Hamiltonian path is a graph where every vertex is visited exactly once. And a tree can be anything, like a BST. I think that this answer is no because in a BST, it could find an element before visiting every vertex. Am I right in thinking this?

Answer 1

Consider two vertices joined with a single edge. You can find a Hamiltonian path and it's a tree. Now consider three vertices all joined to a fourth vertex but not joined to each other, a star graph. There is no Hamiltonian path but it's a tree.

Answer 2

Hint

Let $n$ be the number of vertices in the tree. If the tree is Hamiltonian, the Hamiltonian path must contain $n$ vertices and hence $n-1$ edges. But the tree has $n-1$ edges, so the path must contain all vertices and all edges in the tree.

Deduce from here that the tree is a path graph. So any other tree, is not Hamiltonian.

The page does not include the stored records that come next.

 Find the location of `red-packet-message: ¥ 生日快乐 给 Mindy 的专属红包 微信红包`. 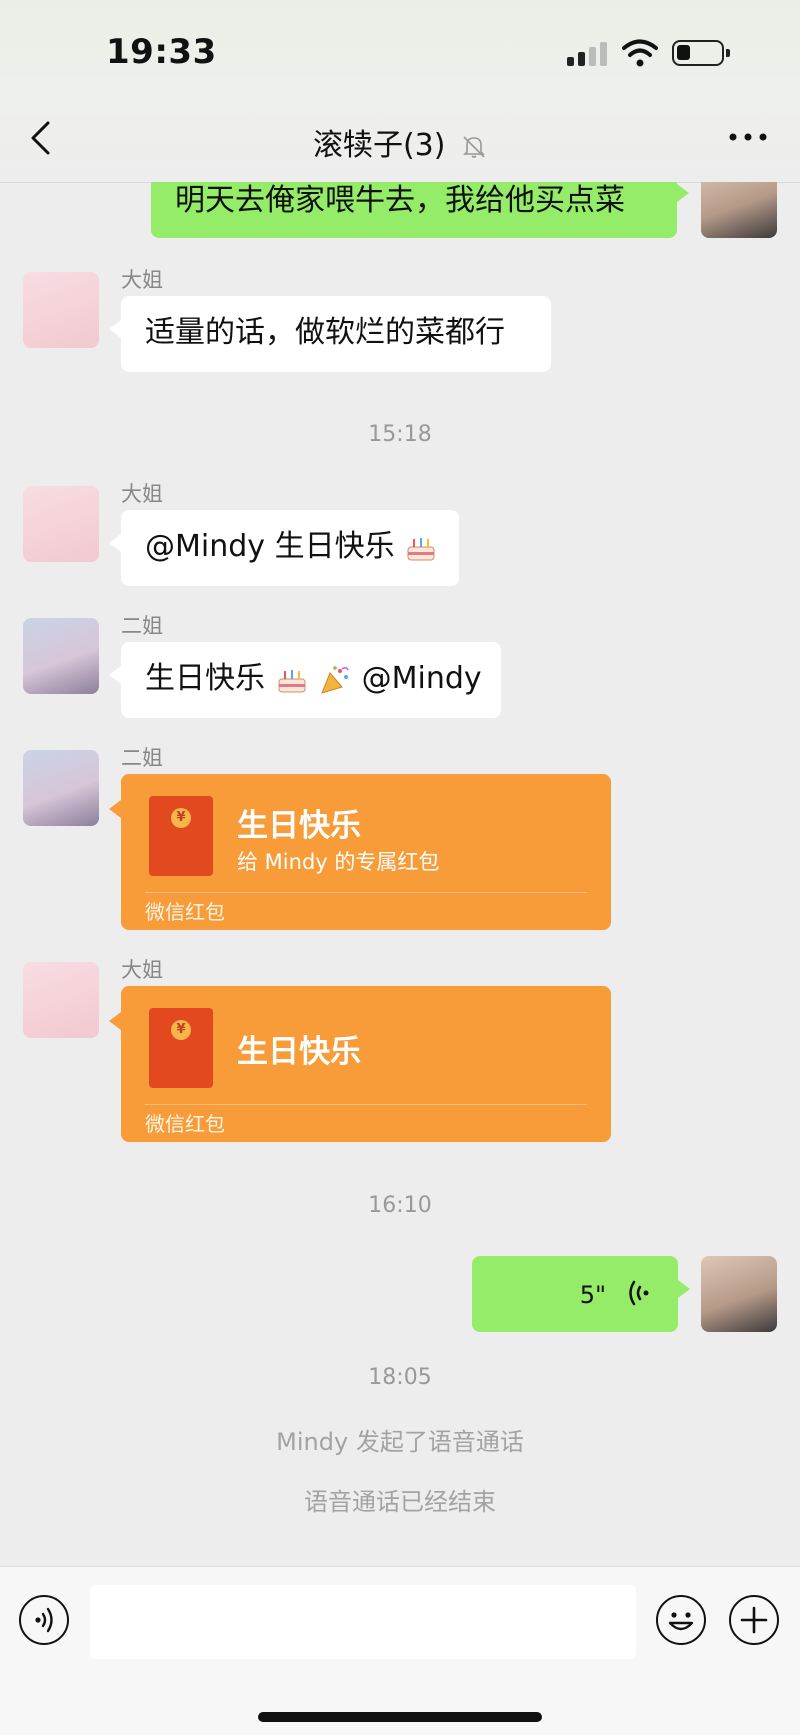

red-packet-message: ¥ 生日快乐 给 Mindy 的专属红包 微信红包 is located at coordinates (360, 852).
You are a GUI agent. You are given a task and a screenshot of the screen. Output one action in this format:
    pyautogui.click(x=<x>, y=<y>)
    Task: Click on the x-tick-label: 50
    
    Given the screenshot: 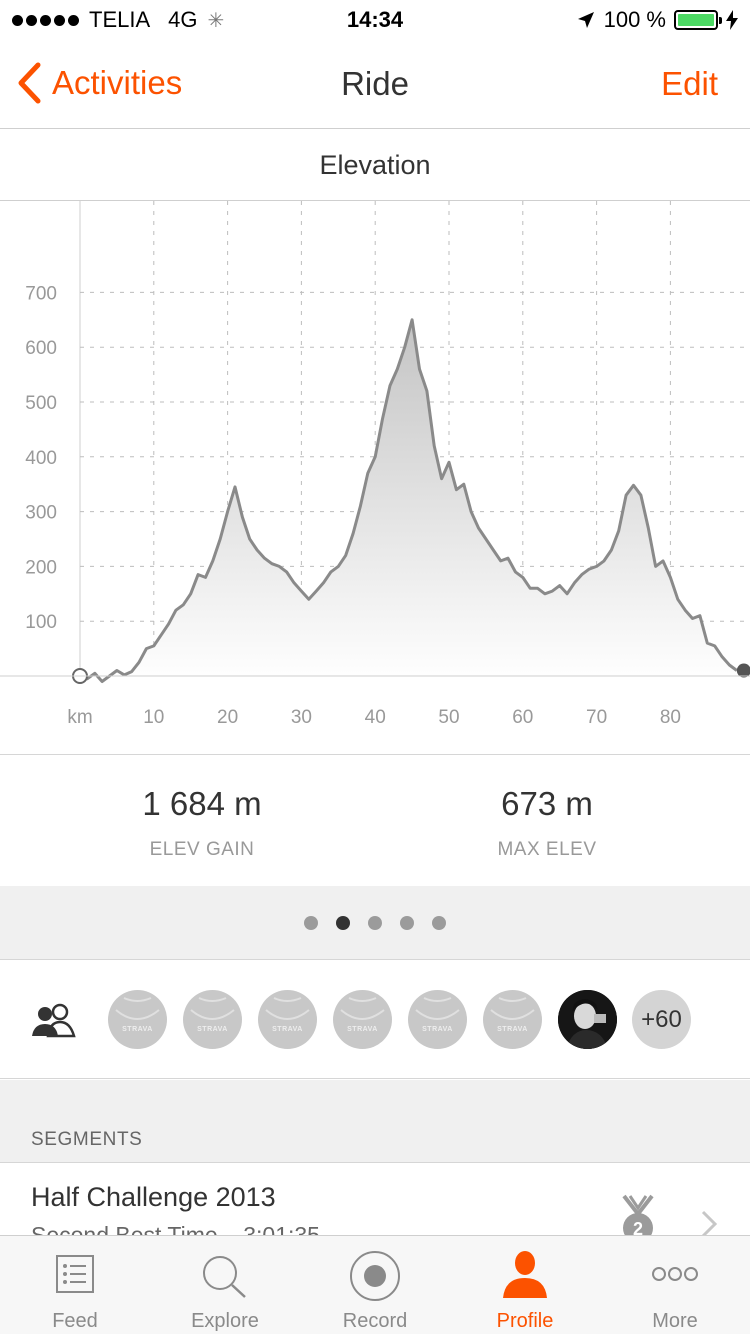 What is the action you would take?
    pyautogui.click(x=448, y=718)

P.S. Alternately, if any vertex has degree at least 3, the tree cannot be Hamiltonian: indeed the path visits each vertex once, so can use at most 2 edges from each vertex.

Answer 3

Your title says "Hamiltonian graph". A Hamiltonian graph is a graph which has a Hamiltonian cycle. A tree is a connected acyclic graph. Since a tree has no cycles, it can't be a Hamiltonian graph.

From the body of your question, it seems that you are asking about Hamiltonian paths, not Hamiltonian cycles. A graph with a Hamiltonian path is not called a Hamiltonian graph (unless it also happens to have a Hamiltonian cycle), it's called a traceable graph.

Can a tree have a Hamiltonian path? Yes, of course, but then the Hamiltonian path has to be the whole tree; if you add one more edge to a Hamiltonian path, then you get a cycle, so you don't have a tree. Thus the only trees with Hamiltonian paths are the path graphs $P_n.$